>> BEGIN

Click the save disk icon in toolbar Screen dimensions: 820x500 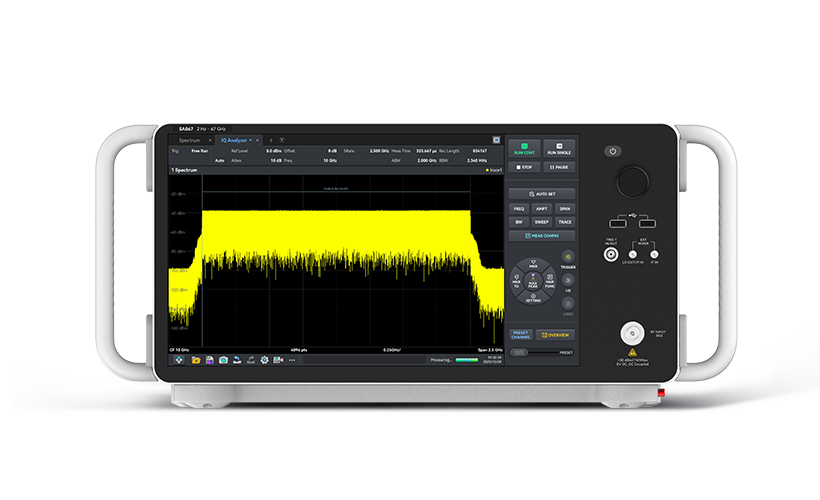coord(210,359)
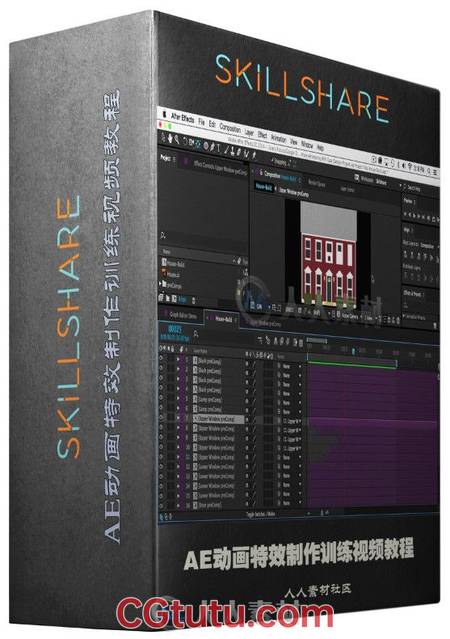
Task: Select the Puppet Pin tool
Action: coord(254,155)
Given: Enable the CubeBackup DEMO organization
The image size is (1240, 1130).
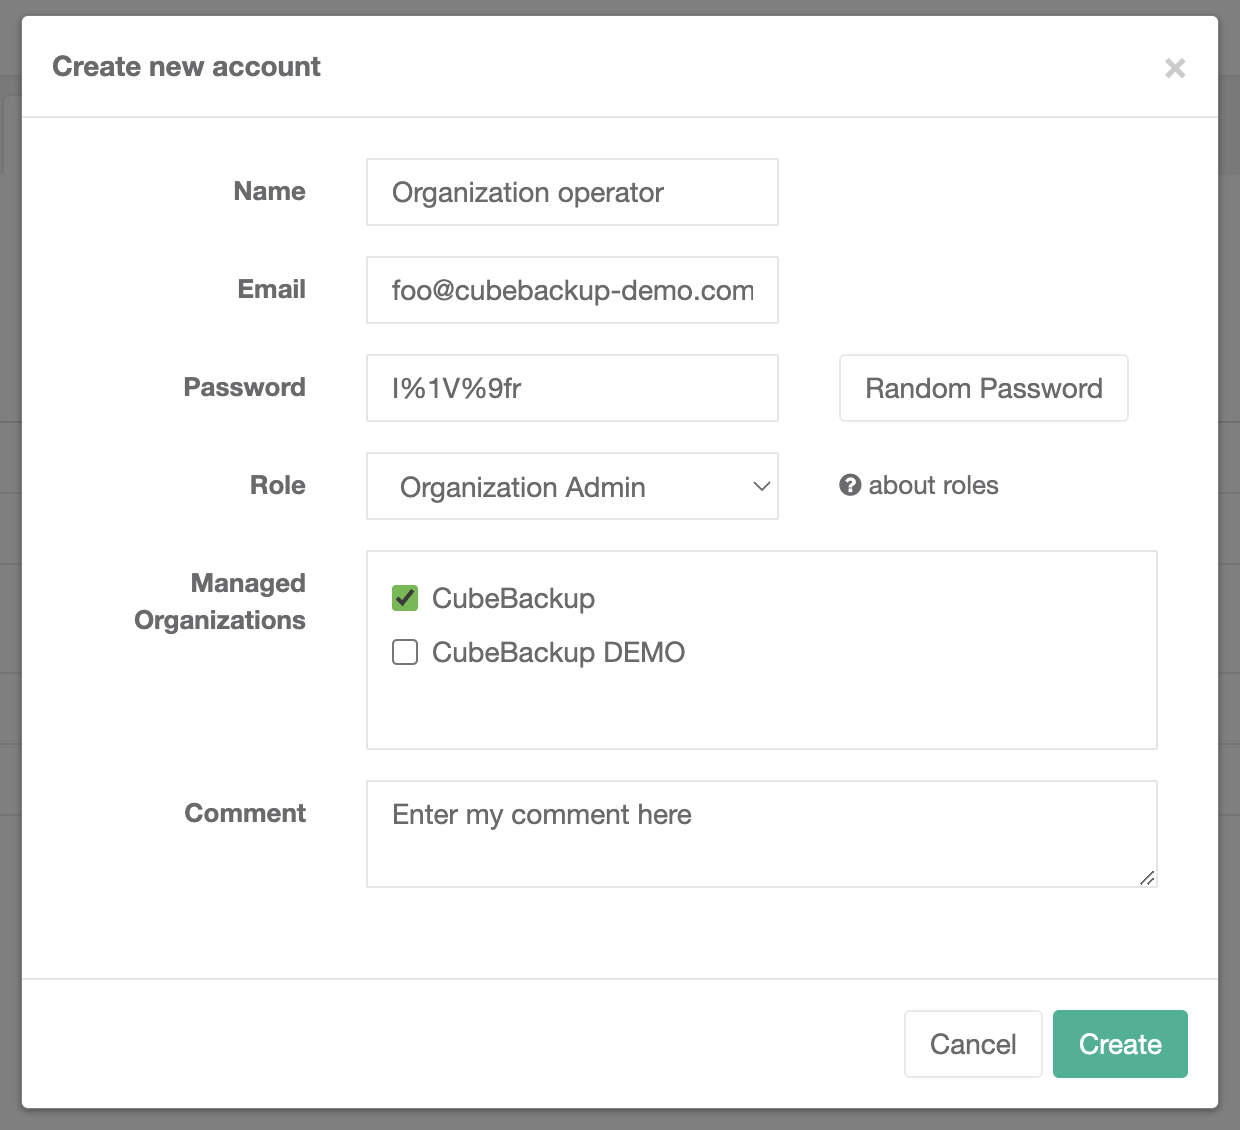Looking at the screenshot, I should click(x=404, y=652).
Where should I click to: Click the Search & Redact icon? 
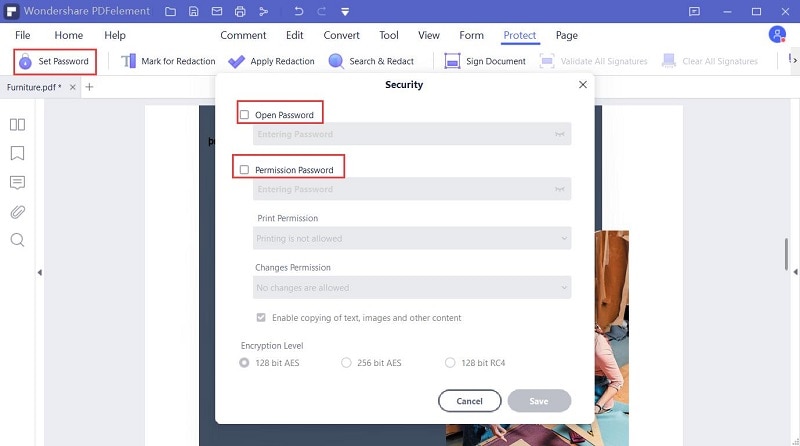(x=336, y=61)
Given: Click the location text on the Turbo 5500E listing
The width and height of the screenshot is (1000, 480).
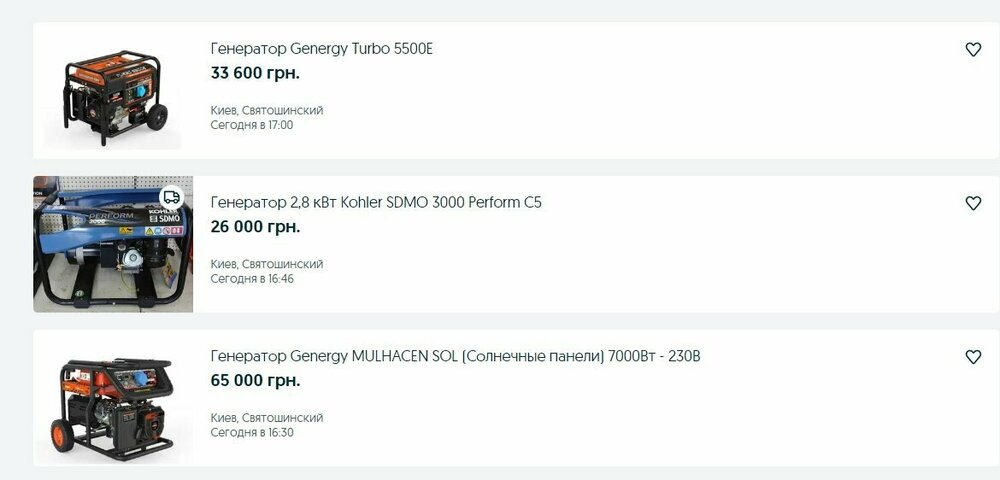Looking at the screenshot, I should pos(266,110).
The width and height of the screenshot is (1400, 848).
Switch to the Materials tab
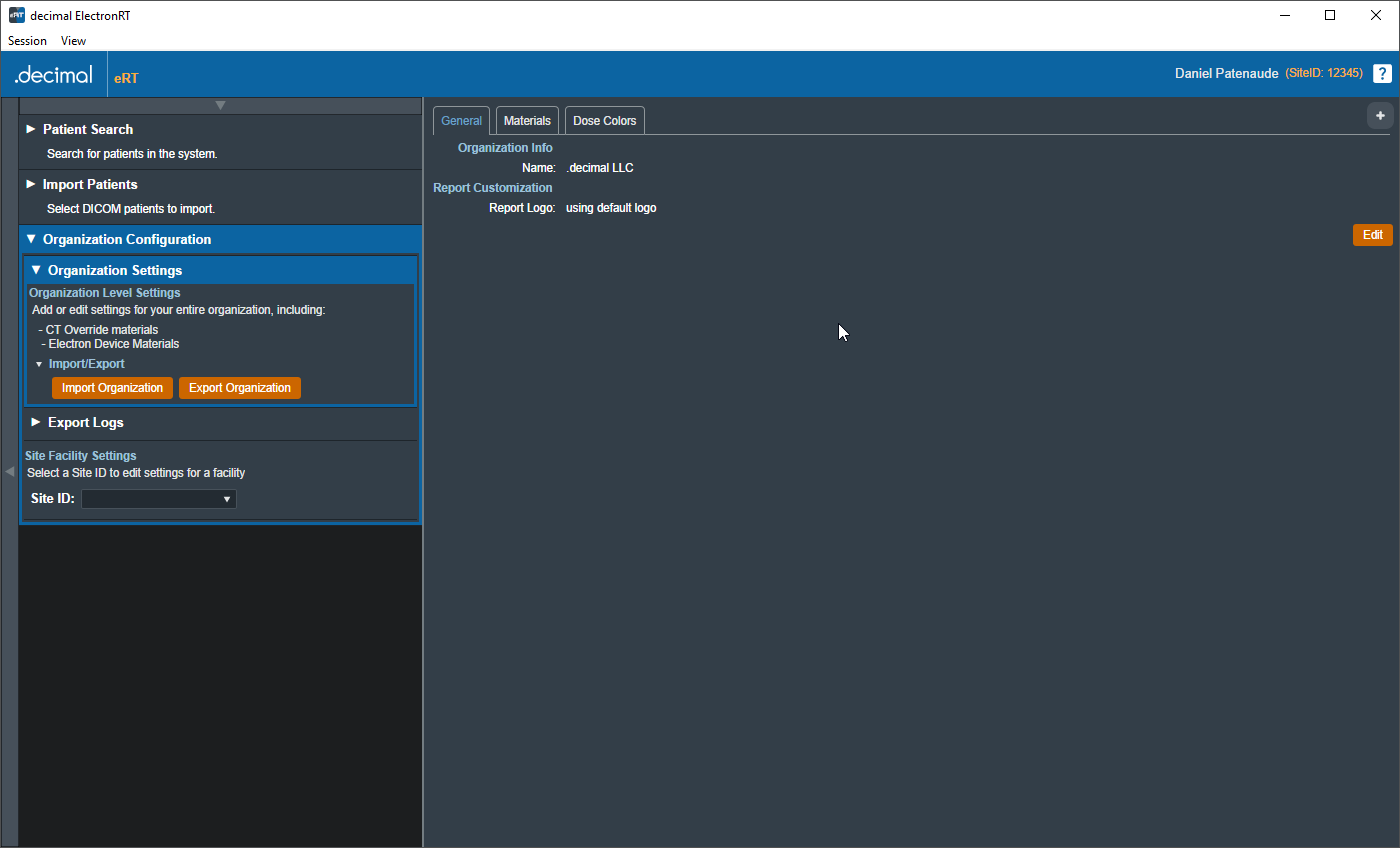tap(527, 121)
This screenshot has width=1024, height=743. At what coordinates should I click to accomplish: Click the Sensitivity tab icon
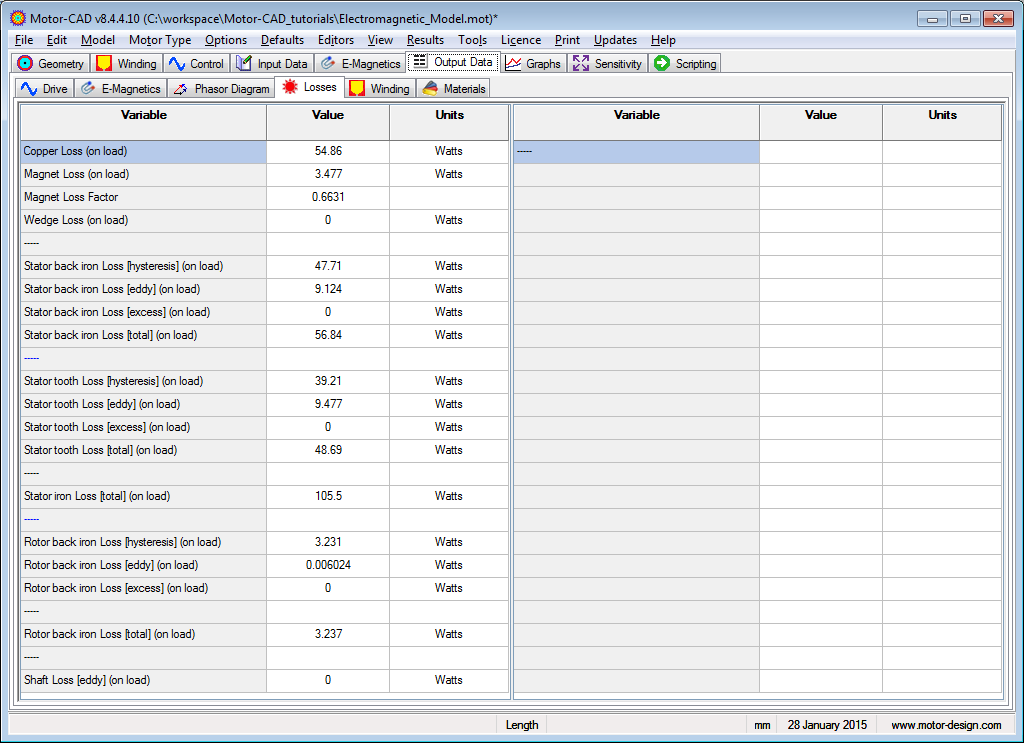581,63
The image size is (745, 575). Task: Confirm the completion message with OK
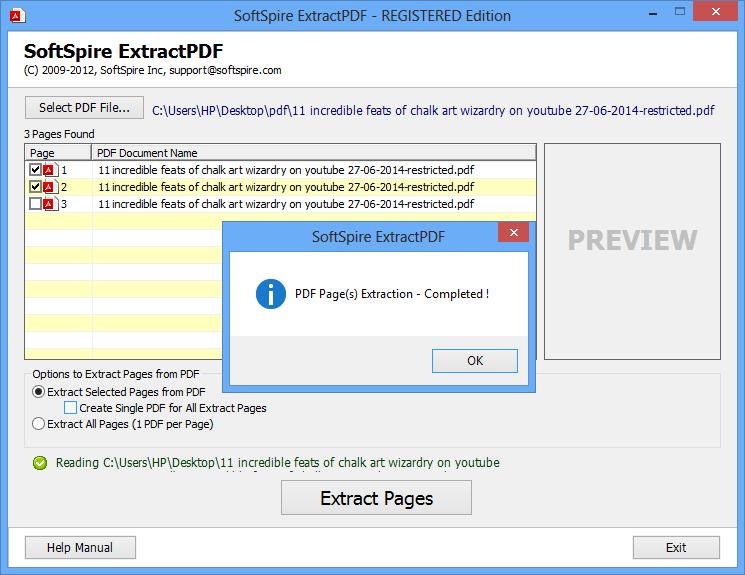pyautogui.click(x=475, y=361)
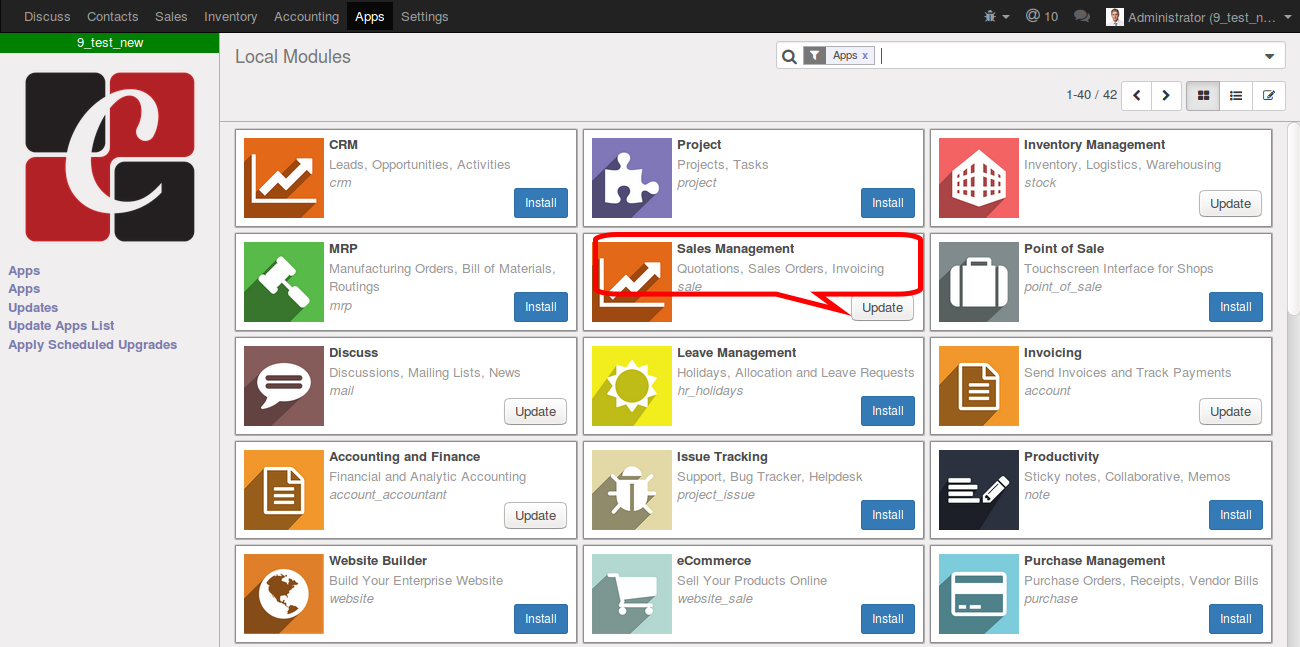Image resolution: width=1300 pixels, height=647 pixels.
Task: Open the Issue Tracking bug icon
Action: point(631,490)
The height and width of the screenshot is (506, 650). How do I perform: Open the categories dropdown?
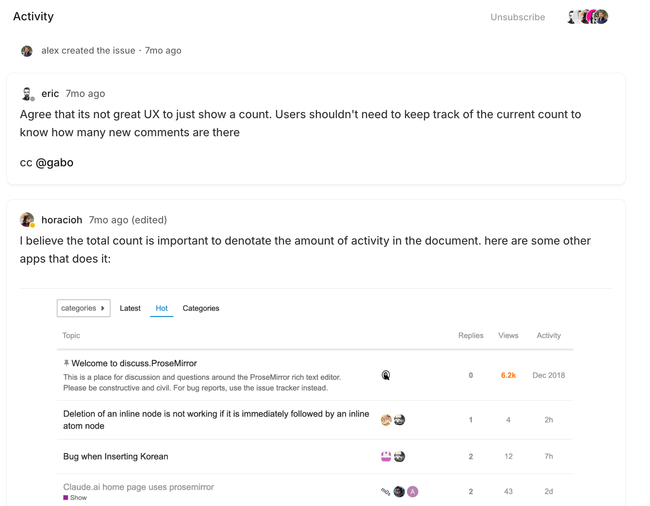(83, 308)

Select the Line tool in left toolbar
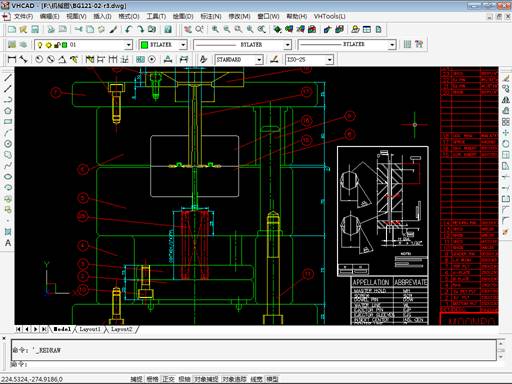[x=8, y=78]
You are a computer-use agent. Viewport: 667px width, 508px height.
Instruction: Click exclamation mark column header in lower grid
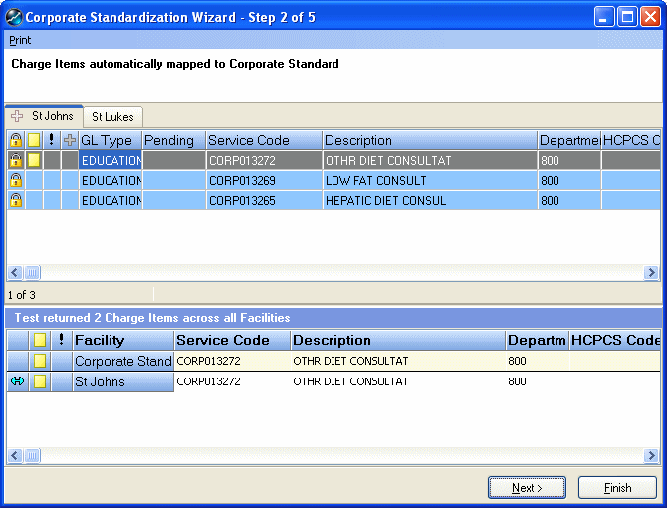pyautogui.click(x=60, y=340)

>> END

# Set task
Pick out every line of the rows above that contains the string "size", matching case exactly.

# Response to the exercise
The image size is (1240, 1130).
The image size is (745, 575). Task: Confirm the completion message with OK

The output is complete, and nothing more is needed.